» **TASK REQUIREMENTS**
Your response should contain exactly the lines running from the one with "Given: Print the" to the end of the data below, both included, and no pictures.
^^^^
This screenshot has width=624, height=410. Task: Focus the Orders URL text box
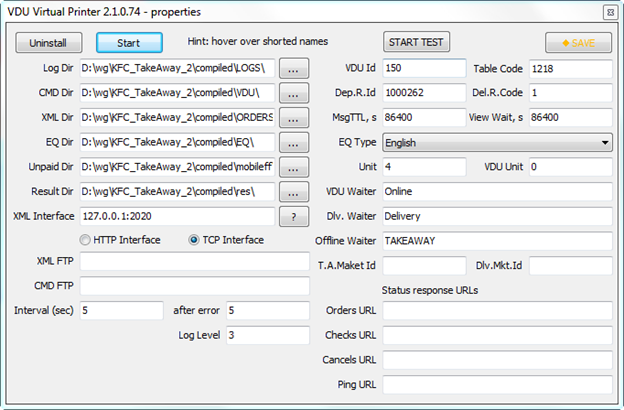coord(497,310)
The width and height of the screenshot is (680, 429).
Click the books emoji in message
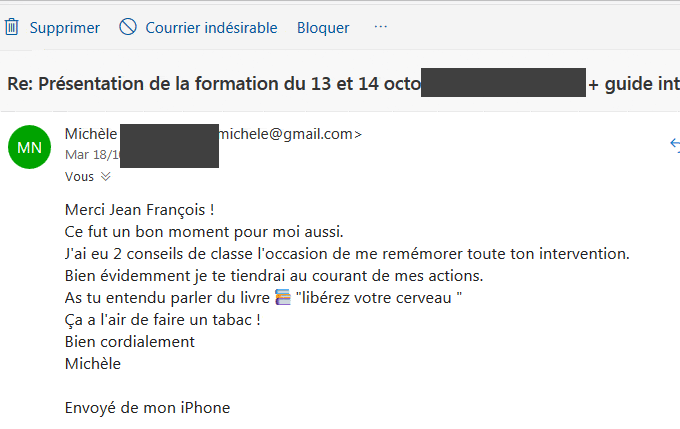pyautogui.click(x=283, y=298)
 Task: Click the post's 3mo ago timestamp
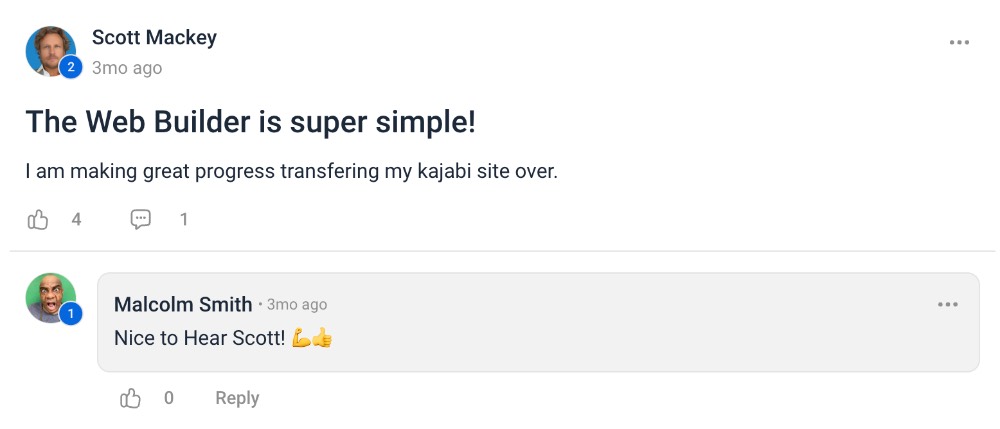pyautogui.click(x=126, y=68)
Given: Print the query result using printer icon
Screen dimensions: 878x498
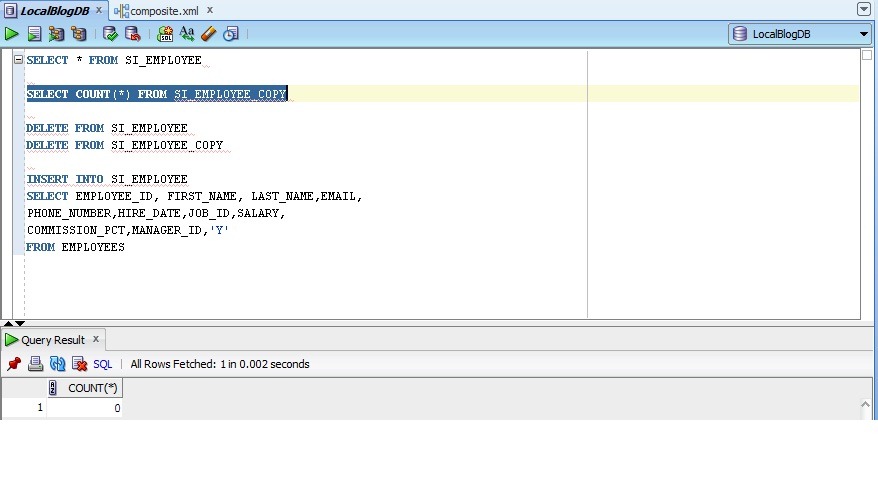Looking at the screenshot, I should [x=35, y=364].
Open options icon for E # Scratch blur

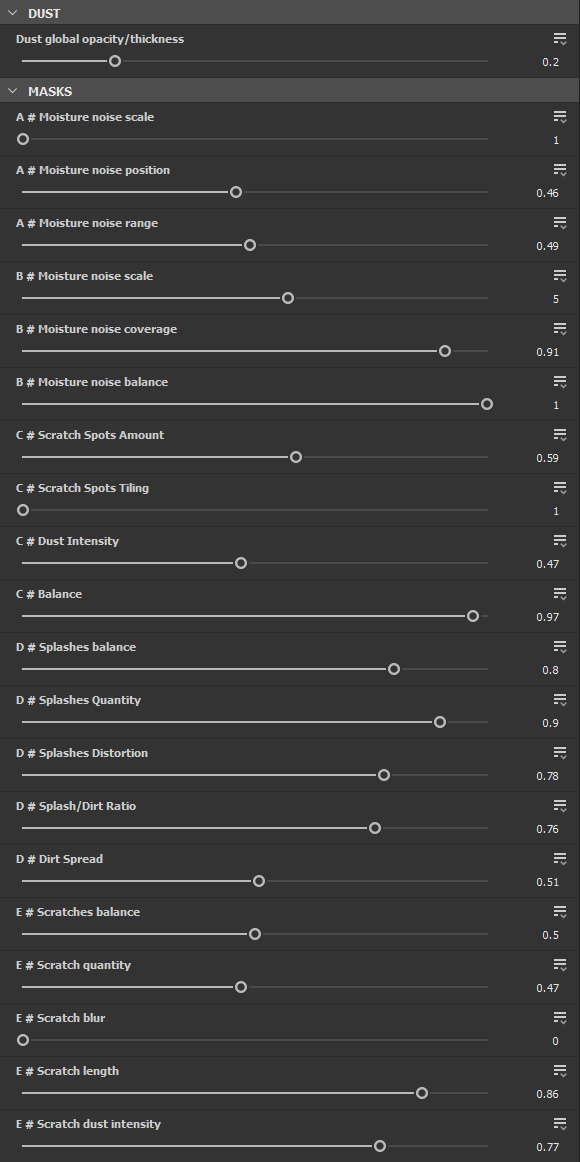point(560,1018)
^^^^
» **RESPONSE FOR THIS EXERCISE**
Given: Print the query result using printer icon
Screen dimensions: 878x498
Looking at the screenshot, I should [x=35, y=364].
Open options icon for E # Scratch blur

point(560,1018)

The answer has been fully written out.